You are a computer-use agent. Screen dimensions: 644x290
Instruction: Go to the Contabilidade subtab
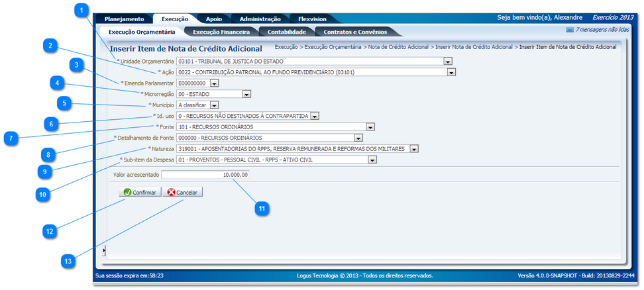point(286,31)
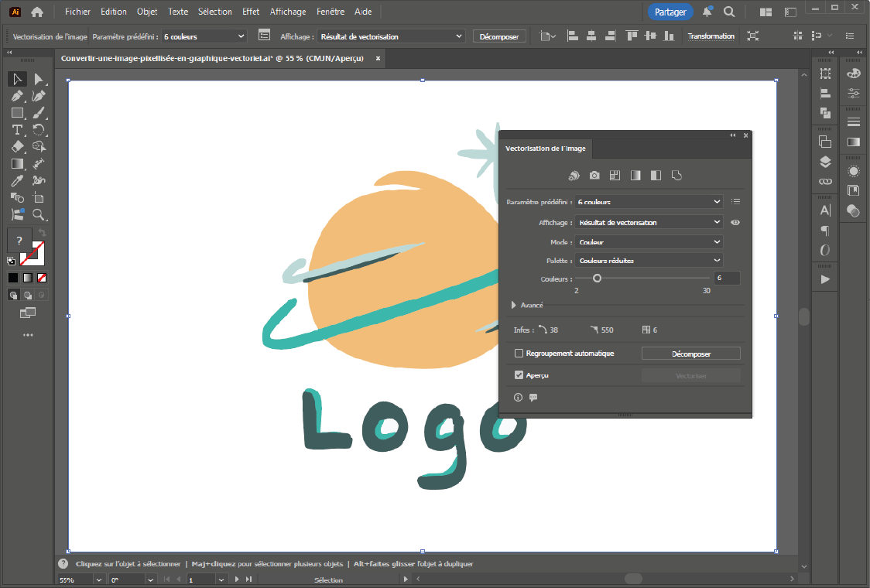Click the search magnifier icon

tap(729, 12)
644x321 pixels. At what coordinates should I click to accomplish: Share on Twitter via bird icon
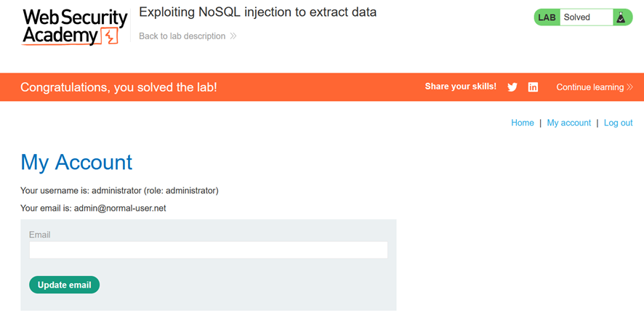coord(512,87)
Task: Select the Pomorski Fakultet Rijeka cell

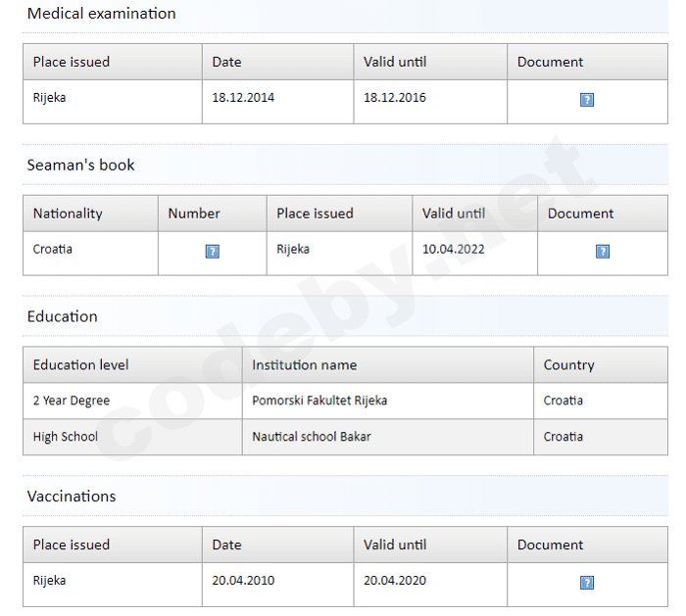Action: [319, 401]

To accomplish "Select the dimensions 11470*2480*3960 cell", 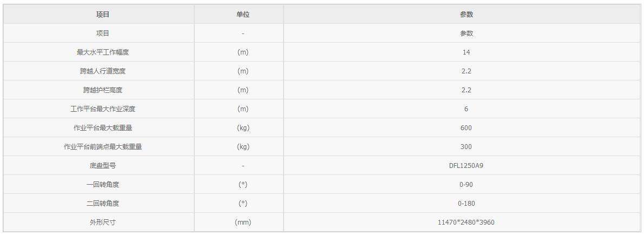I will tap(466, 222).
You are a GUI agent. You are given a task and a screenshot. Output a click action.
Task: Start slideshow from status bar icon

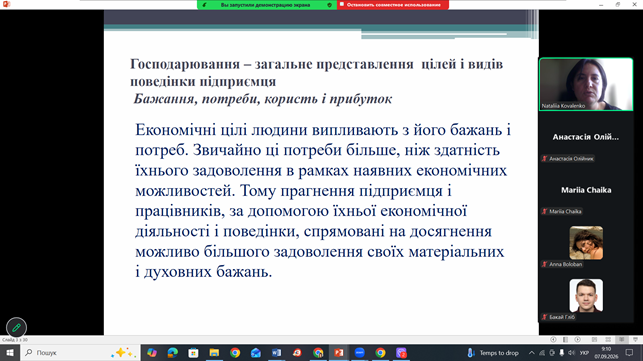click(635, 340)
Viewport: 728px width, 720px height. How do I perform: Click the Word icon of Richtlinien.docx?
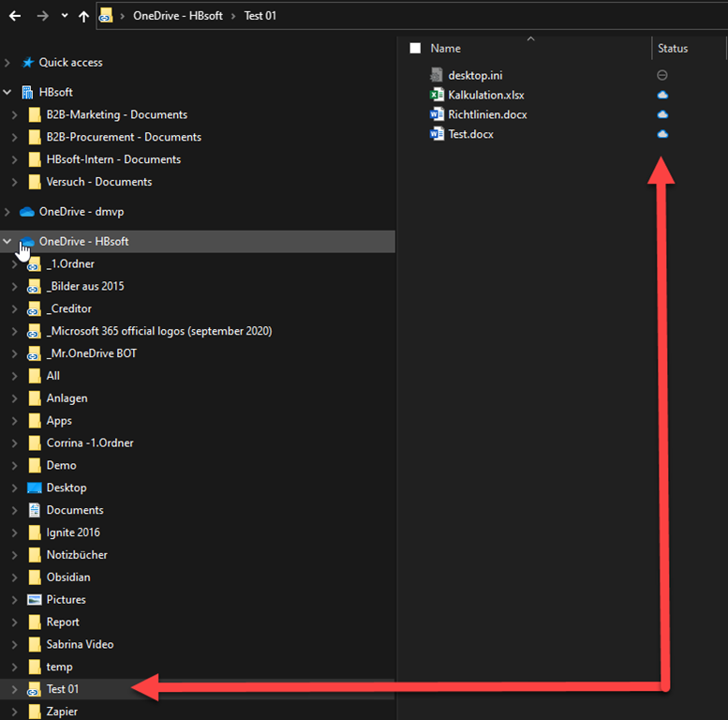(x=436, y=114)
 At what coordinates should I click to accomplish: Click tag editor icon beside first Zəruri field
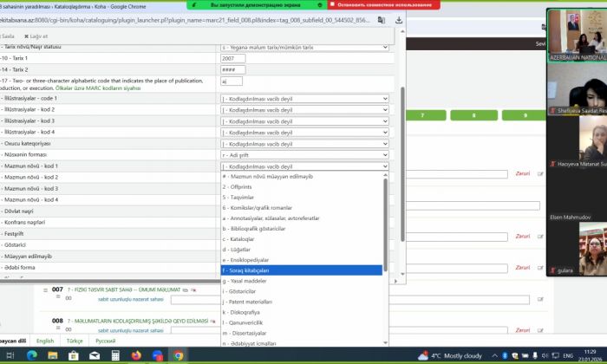(x=540, y=173)
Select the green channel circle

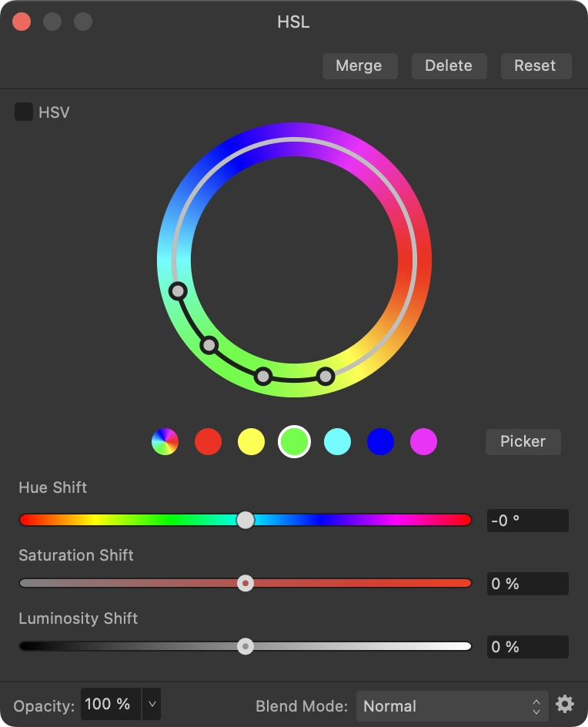click(x=294, y=441)
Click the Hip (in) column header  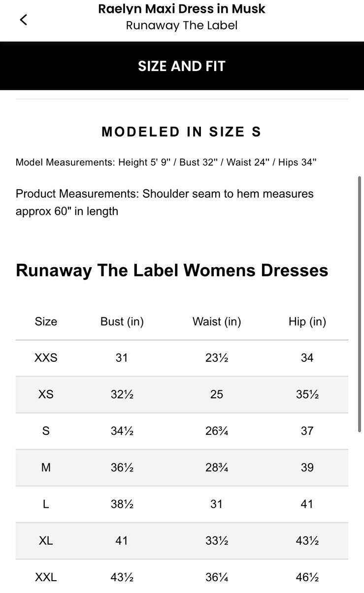pos(307,321)
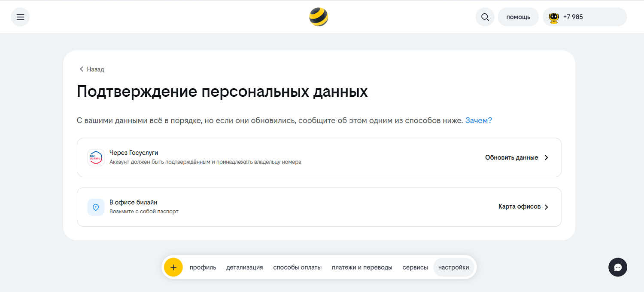Click the Beeline striped ball logo
The height and width of the screenshot is (292, 644).
click(319, 17)
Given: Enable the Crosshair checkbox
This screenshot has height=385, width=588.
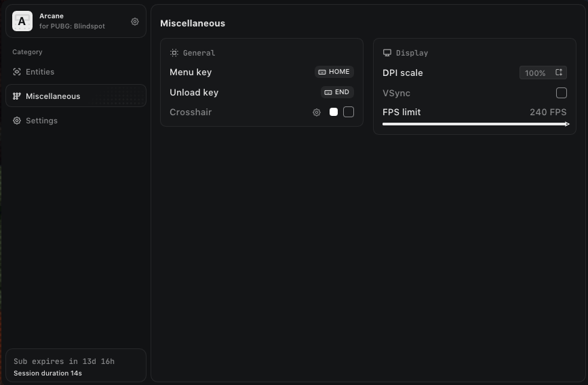Looking at the screenshot, I should click(x=349, y=112).
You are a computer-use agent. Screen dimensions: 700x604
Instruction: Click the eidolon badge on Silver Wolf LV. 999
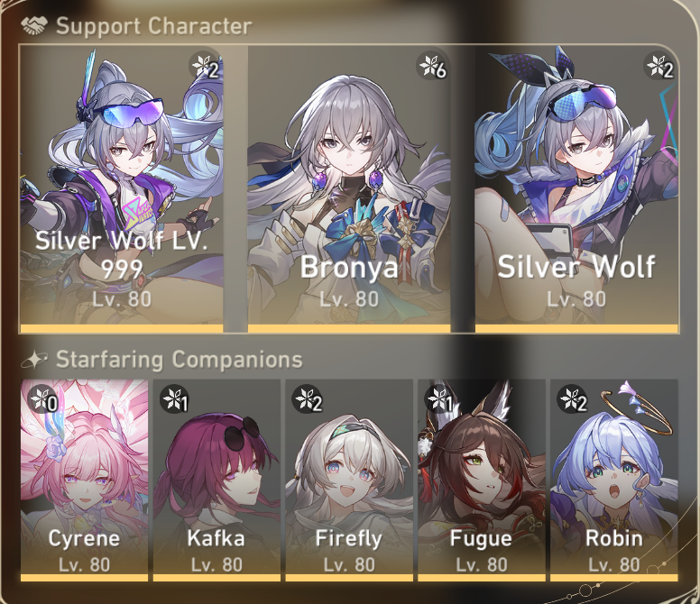pos(206,68)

○ ○ ○

§ **What the task requires**
Working from the line containing "You are a computer-use agent. Screen dimensions: 700x604" to the last line of the data, retype every line exactly, both ends included, and leave out all pictures.

§ **Solution**
You are a computer-use agent. Screen dimensions: 700x604
Instruction: Click the eidolon badge on Silver Wolf LV. 999
pos(206,68)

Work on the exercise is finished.